I'm experimenting using TorchTRT with a model partitioned across two GPUs using pipeline parallelism techniques. Half of my network is on GPU0 and the second half is on GPU1. When executing the model in PyTorch eager mode, I see kernels for each layer executing on their assigned GPU as expected. When I compile my network with TorchTRT, the network is moved to only one of the GPUs and the network is then executed on that device, rather than being split across GPUs. This limits the ability of being able to use TorchTRT with very large models that don't fit within the memory of a single GPU.

To Reproduce

Steps to reproduce the behavior:

Run the profiling command: nsys profile --trace cuda,nvtx --sample cpu --force-overwrite true --output profiling_results/tmp --gpu-metrics-device=all --gpu-metrics-frequency=20000 python torchtrt_multigpu_issue.py

torchtrt_multigpu_issue.py:

import torch
from torch import nn
from torch.nn import functional as F
import torch_tensorrt

"""NETWORK"""
class SimpleNetwork(nn.Module):
    def __init__(self):
        super().__init__()
        self.fc1 = nn.Linear(10, 100).to('cuda:0')
        self.fc2 = nn.Linear(100, 5).to('cuda:0')
        self.mha = nn.MultiheadAttention(embed_dim=5, num_heads=1).to('cuda:1')

    def forward(self, x):
        x = x.to('cuda:0')
        x = self.fc1(x)
        x = F.relu(x)
        x = self.fc2(x)
        x = F.relu(x)
        x = x.to('cuda:1')
        x, _ = self.mha(x, x, x)
        x = F.relu(x)
        return x

"""PROFILING UTILITIES"""
def timed(fn, msg):
    torch.cuda.synchronize()
    start = torch.cuda.Event(enable_timing=True)
    end = torch.cuda.Event(enable_timing=True)
    torch.cuda.nvtx.mark(f'timed start: {msg}')
    start.record()
    result = fn()
    end.record()
    torch.cuda.nvtx.mark(f'timed end: {msg}')
    torch.cuda.synchronize()
    return result, start.elapsed_time(end)

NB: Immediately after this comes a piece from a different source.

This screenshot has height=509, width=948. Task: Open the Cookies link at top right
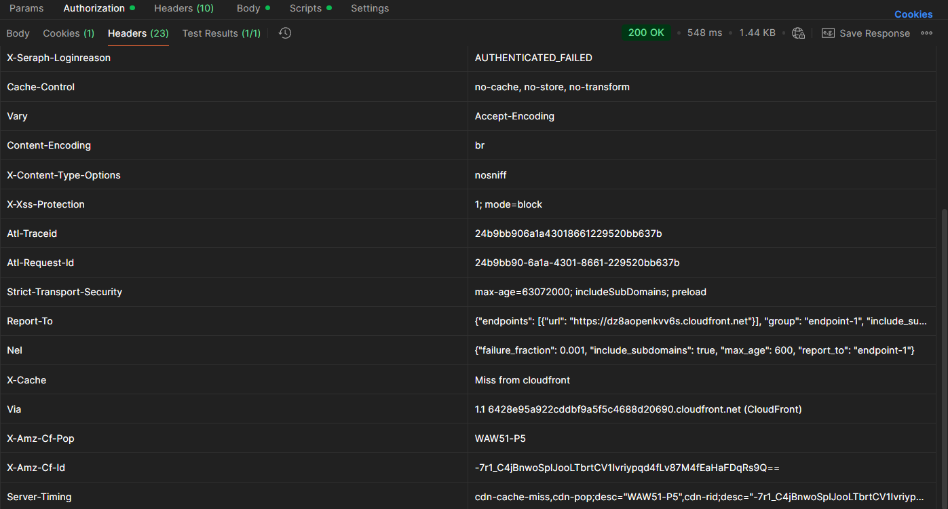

def profile(method, nvtx_msg=None):
    # profiling
    print('Profiling with torch NVTX markers enabled')
    torch.cuda.cudart().cudaProfilerStart()
    with torch.autograd.profiler.emit_nvtx(record_shapes=True):
        if nvtx_msg:
            torch.cuda.nvtx.mark(f'profile start: {nvtx_msg}')
        result = method()
        if nvtx_msg:
            torch.cuda.nvtx.mark(f'profile end: {nvtx_msg}')
    torch.cuda.cudart().cudaProfilerStop()

    return result

def run_two_models(model1, model2, inp):
    torch.cuda.synchronize()

    output1, time1 = timed(lambda: model1(inp), f'profiling model1')
    output2, time2 = timed(lambda: model2(inp), f'profiling model2')

    return time1, time2

"""MAIN"""
if __name__ == '__main__':
    inp = torch.ones((10,10), device='cuda:0')

    # Eager
    eager_model = SimpleNetwork()
    eager_model.eval()
    print(f'Calling eager model')
    eager_model(inp)

    # TorchTRT
    torch._dynamo.reset()
    trt_model = torch_tensorrt.compile(eager_model, ir="torch_compile", inputs=inp, use_python_runtime=False)
    print(f'Calling trt_model')
    trt_model(inp)

    # Profiling
    time_eager, time_trt = profile(lambda: run_two_models(eager_model, trt_model, inp))
    print(f'Eager time: {time_eager}ms\nTime TRT: {time_trt}ms')

Output:

INFO:torch_tensorrt.dynamo.utils:Using Default Torch-TRT Runtime (as requested by user)
INFO:torch_tensorrt.dynamo.utils:Compilation Settings: CompilationSettings(precision=torch.float32, debug=False, workspace_size=0, min_block_size=5, torch_executed_ops=set(), pass_through_build_failures=False, max_aux_streams=None, version_compatible=False, optimization_level=None, use_python_runtime=False, truncate_long_and_double=False, use_fast_partitioner=True, enable_experimental_decompositions=False)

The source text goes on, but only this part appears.